I was rudely awakened one morning, not very long ago, when I was roused from sleep by a great family uproar in the other room over money, over what seemed to be a great deal of money. Money in my family is not something to be rudely awakened about. It can give you a heart attack.

By family I mean one Waray wife and three half-Waray daughters. If you are not familiar with Warays --- they take to money the way ducks take to water. And I do not say this in a disparaging way but out of a true sense of respect for an amazing way of life.

Based on personal observations from 25 years of being married to one, there seems to be only two types of Warays, those who have big money and flaunt it in a big way, and those who have only so much and still flaunt it anyway.

Try testing this out at the nearest shopping mall. Cebu is about as far away from Waray country as it is from any other region of ethnicity. Yet chances are you are more likely to find a Waray merrily checking out the merchandise than any other non-Cebuano visitor to that mall.

◆ TASK INSTRUCTIONS: Copy the essay on Warays and money from "Based on personal" to "flaunt it anyway.", replacing "big money" with "great wealth". The material after this essay is separate from it.

◆ DATASET SECTION:
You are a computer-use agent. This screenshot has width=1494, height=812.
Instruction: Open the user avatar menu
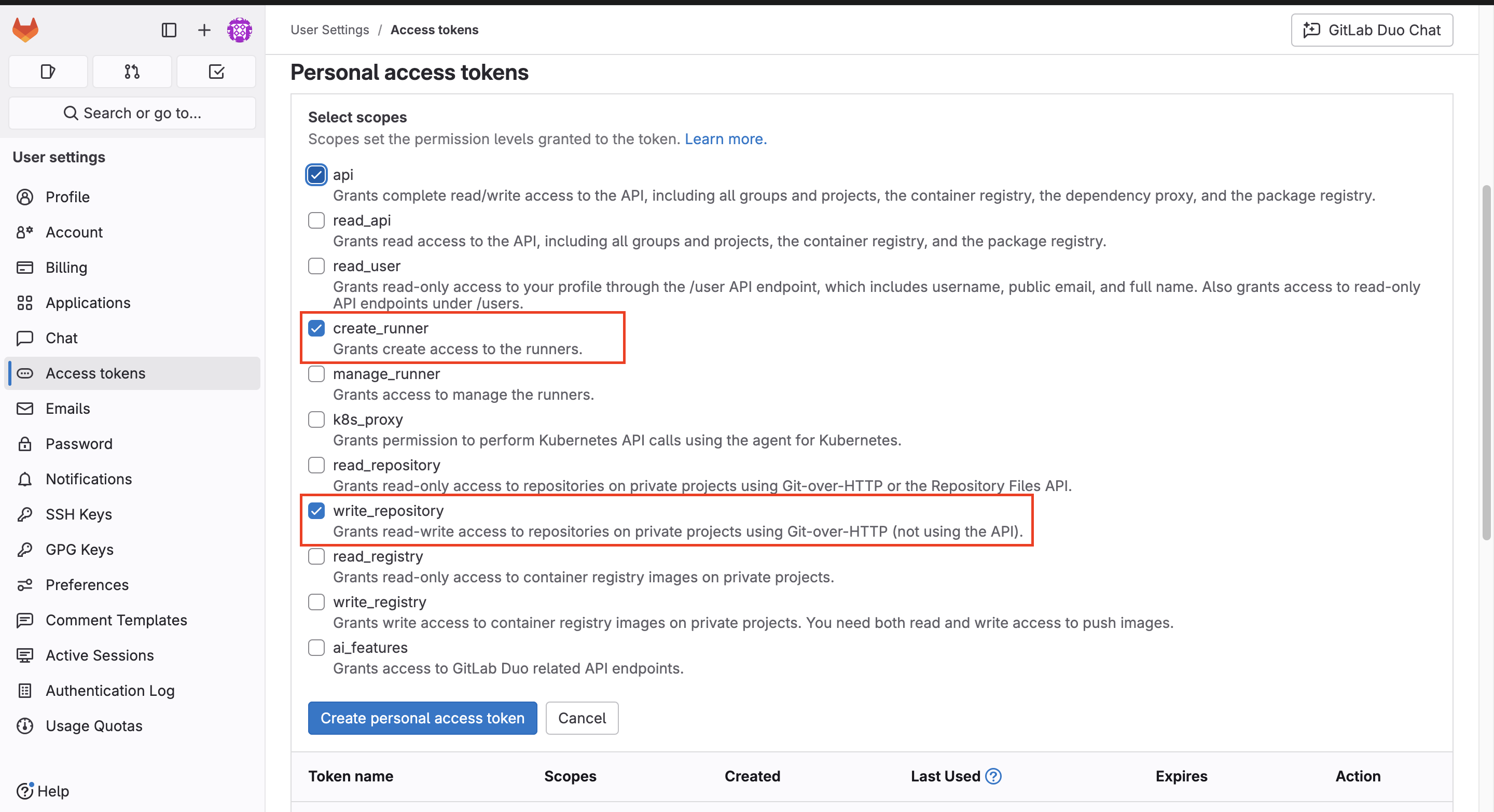[240, 30]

◆ SOLVED PROBLEM:
Based on personal observations from 25 years of being married to one, there seems to be only two types of Warays, those who have great wealth and flaunt it in a big way, and those who have only so much and still flaunt it anyway.